The relationship established by this Agreement is that of independent contractors. This Agreement does not create a partnership, agency, joint venture, or employment relationship between the parties. Neither party is authorized to make commitments or representations on behalf of the other.

14.5. Assignment.

This Agreement does not confer any benefits on third parties. You may not assign or transfer any of your rights or obligations under this Agreement without the prior written consent of Optimize. Any unauthorized assignment shall be deemed null and void. This Agreement binds and benefits the parties and their respective permitted successors and assigns.

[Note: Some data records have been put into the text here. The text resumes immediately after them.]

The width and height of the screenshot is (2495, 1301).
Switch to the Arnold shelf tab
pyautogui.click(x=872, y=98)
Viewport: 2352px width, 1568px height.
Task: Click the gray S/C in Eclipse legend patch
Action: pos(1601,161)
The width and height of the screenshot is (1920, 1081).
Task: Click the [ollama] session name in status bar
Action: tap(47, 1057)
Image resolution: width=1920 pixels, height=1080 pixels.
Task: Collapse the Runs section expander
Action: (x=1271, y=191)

14.6. Compliance with Export Laws.

The Services, including associated Software, documentation, and technical data, may be subject to U.S. and international export control laws. You agree to comply fully with all such laws and regulations as they relate to the Services, including obtaining any required licenses to export, re-export, or import the Services. You will not utilize the Services in any manner that violates applicable export regulations, which include restrictions on destinations, end users, and end use. By using the Services, you affirm that neither you nor any recipient of the Services is located in an embargoed country or on any denied persons lists maintained by the U.S. and/or Israeli governments.

14.7. Force Majeure.

Optimize does not oversee the transmission of data to or from the Services, which largely depends on the performance of internet services, technologies from third-party providers, and the infrastructure of the public internet, all of which are beyond Optimize's direct control. Occasionally, actions or inactions by these third parties, or other circumstances outside of Optimize's control, may impede, disrupt, or delay Optimize's provision of the Services or your access to them. Despite any provisions to the contrary in this Agreement, Optimize will not be held accountable for, and you agree not to hold Optimize liable for, any issues arising from such external actions or events. This includes, but is not limited to, acts of God, governmental actions, unavailability of third-party communications facilities or energy supplies, fires, delays in transportation, or any other events beyond Optimize's reasonable control.

14.8. Notices.

Unless otherwise indicated in this Agreement, all notices directed to Optimize must be in writing and will be deemed effective five (5) days after being mailed or immediately when sent via email, addressed to [email protected]. Notices to you under this Agreement will be considered effective: (a) immediately upon sending to the email address associated with your use of the Services, (b) upon delivery via an in-product message, or (c) five (5) days after being sent by certified mail, return receipt requested and postage prepaid, to the address listed in any Order Document. It is your obligation to ensure that Optimize, or the Distributor as applicable, is informed of any changes to your email address.

14.9. Publication.

Optimize reserves the right to include your name in a list of Optimize customers, both online and in promotional materials.

14.10. Severability.

If any term of this Agreement is determined by a court of competent jurisdiction to be illegal or unenforceable, the court shall modify the provision to the minimum extent necessary so that it conforms to the law and reflects the intent of the original term as closely as possible. All remaining provisions will continue in full force and effect.